Late October, Guru Neeta Sura of Nrityaniketan dance school in Sydney, presented five of her students in one such debut performance. Shilpa and Puja Kunte, Akshada Dhumal, Aditi Chaudhari and Shruti Jagadale were the students who completed this important milestone by presenting a full Bharathanatyam repertoire at the Science Theatre, UNSW.

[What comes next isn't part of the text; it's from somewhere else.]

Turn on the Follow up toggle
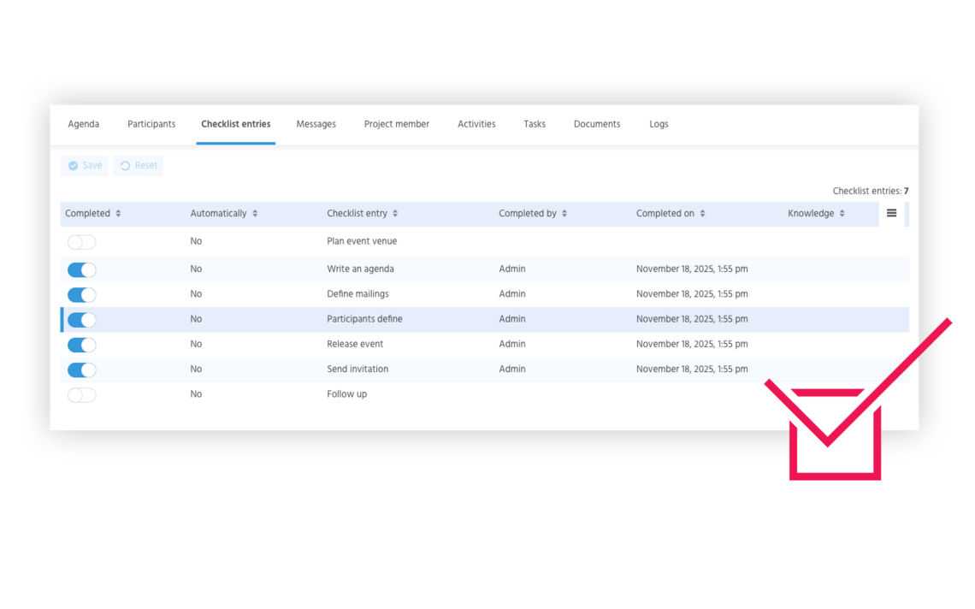 coord(82,395)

The first half of the recital consisted of a fairly traditional set of items, with classic pieces that have been performed by generations of dancers. Ganesh Dheemahi (Raga: Keervani, Tala: Adi) was a vibrant invocation piece which paid homage to Lord Ganesha and allowed the dancers to give the audience a taste of their ability to show abhinaya, or expressive dance. In the Shabdam, Akshada Dhumal was a standout as the coy Radha who is being teased by the mischevious Lord Krishna (Aditi Chaudhari). In contrast, the Alaripu and Jathiswaram as always were abstract dance compositions that are designed to allow a dancer to display technical finesse. Puja Kunte was especially impressive in the Alaripu, although all of the dancers displayed a delightful energy.
The Padams, or expressive pieces that followed the intermission were a further opportunity for the dancers to demonstrate this aspect of their talent. The enchanting Bho Shambho in Revathi raga and Adi Thala was a vibrant piece on Lord Shiva with intricate dance compositions. The release of the river Ganga from Shiva’s topknot involved some innovative and memorable choreography. Then followed two Goddess-centric pieces, Laxmi Stuti and Durga Padam, the feminine contrasts to the previous piece which were delicately presented. The Thillana, or finale was another classic musical composition in raga Parasu and thala Adi.
An aspect of the recital that stood out was the dance choreography by Guru Neeta Sura. Each piece was intricately composed, using the five dancers to create interesting formations that ensured that the attention of the audience was captured. To their credit, all five dancers executed the choreography flawlessly, weaving amongst each other in the complex arrangements.
The MC’s Shilpa Madiwale and Purnita Mane did an exceptional job, and their performance should set a precedence for future Arangetrams. Evidently dancers themselves, they spoke clearly as well as enacted the story of each piece so that the audience could grasp the concepts well.
The orchestra consisted of Laxmi Narendra, Bharath Mohan, Sivakumar Sethupathy and Nagraj Iyer, and they were fine accompaniments to the dancers and Neeta Sura.
Group Arangetrams have their own challenges, such as having to co-ordinate a number of dancers and their families, while ensuring each dancer has a chance to shine and demonstrate his/her talents. These challenges were overcome with finesse in this recital, and the dancers their families and the Guru should be proud of this achievement.